*** Data under study ***
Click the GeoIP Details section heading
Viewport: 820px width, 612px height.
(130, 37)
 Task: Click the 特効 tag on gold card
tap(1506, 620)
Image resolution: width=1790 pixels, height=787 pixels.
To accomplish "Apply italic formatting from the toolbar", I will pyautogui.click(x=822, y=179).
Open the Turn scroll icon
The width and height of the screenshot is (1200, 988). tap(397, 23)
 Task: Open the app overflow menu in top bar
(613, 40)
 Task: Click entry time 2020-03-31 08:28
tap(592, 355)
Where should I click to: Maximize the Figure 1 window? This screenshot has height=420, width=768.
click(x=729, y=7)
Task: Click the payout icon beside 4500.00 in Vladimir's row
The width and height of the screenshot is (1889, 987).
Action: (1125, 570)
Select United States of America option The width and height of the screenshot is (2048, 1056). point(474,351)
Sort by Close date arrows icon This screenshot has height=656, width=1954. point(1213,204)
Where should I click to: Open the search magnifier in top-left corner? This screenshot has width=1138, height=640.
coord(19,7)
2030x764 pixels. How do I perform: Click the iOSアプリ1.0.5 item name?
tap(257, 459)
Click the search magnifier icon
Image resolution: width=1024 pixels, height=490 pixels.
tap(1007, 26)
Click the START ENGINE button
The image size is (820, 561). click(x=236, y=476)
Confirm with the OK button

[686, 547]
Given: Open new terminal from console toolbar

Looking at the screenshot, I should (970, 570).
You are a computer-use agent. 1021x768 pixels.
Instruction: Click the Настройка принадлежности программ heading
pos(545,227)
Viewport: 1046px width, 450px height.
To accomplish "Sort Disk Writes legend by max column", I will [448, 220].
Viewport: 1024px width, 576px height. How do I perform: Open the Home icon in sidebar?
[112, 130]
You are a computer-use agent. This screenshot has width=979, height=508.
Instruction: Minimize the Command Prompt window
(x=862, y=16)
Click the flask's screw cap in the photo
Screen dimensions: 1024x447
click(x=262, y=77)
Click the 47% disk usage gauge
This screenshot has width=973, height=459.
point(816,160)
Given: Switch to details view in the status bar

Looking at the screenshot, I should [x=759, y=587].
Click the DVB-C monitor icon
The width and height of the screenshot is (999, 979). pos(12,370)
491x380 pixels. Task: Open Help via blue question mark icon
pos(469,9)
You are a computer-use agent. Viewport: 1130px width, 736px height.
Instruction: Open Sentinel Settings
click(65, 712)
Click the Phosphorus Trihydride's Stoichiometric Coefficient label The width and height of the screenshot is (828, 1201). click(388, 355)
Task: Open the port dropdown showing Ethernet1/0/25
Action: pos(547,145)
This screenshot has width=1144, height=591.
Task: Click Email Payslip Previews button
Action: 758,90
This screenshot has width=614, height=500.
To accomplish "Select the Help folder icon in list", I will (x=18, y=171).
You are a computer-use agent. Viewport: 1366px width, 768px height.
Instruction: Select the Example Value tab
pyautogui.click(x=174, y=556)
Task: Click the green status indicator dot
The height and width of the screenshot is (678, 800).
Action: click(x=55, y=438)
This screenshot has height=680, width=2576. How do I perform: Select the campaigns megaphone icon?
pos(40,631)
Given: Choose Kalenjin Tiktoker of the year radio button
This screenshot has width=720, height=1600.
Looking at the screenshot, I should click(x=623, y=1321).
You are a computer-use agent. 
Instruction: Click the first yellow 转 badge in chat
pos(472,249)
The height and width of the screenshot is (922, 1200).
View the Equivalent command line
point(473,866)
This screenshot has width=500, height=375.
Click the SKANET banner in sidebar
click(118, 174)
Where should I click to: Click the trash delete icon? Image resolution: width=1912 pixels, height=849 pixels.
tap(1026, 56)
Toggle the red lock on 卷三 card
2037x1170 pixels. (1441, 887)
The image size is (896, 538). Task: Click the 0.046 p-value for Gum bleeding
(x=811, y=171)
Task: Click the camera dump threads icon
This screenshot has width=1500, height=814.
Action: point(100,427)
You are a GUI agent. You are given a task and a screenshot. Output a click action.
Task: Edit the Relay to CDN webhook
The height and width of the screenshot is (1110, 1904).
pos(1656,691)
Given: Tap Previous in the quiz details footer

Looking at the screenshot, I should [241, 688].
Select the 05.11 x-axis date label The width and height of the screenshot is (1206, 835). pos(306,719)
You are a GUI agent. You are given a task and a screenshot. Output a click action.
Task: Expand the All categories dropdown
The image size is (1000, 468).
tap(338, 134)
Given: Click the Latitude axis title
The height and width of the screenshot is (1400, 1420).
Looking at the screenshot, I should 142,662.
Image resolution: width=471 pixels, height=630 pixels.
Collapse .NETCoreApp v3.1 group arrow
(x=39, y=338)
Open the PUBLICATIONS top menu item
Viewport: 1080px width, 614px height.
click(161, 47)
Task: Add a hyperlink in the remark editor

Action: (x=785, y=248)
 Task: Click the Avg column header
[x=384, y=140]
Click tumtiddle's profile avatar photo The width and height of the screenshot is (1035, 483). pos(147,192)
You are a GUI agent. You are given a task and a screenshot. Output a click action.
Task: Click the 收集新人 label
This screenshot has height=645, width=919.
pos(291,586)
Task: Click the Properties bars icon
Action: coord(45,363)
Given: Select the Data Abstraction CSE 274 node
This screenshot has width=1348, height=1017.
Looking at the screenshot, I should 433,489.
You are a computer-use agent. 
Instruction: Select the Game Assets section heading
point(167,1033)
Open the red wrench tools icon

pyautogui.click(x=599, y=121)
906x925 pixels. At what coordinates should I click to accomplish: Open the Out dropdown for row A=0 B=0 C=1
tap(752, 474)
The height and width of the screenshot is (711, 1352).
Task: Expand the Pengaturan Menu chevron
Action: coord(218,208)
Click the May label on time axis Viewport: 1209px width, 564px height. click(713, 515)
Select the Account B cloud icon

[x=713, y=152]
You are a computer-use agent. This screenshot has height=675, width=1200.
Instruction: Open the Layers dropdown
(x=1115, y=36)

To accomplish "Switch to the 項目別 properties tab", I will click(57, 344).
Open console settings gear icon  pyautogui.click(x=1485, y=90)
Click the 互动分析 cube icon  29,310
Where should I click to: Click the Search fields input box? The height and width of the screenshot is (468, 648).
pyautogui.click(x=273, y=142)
***
* Goal of the exercise: What are the lines of the data above that include the string "axis"? Copy them.

* Exercise answer:
Select the 05.11 x-axis date label The width and height of the screenshot is (1206, 835). pos(306,719)
Given: Click the Latitude axis title
Click the May label on time axis Viewport: 1209px width, 564px height. click(713, 515)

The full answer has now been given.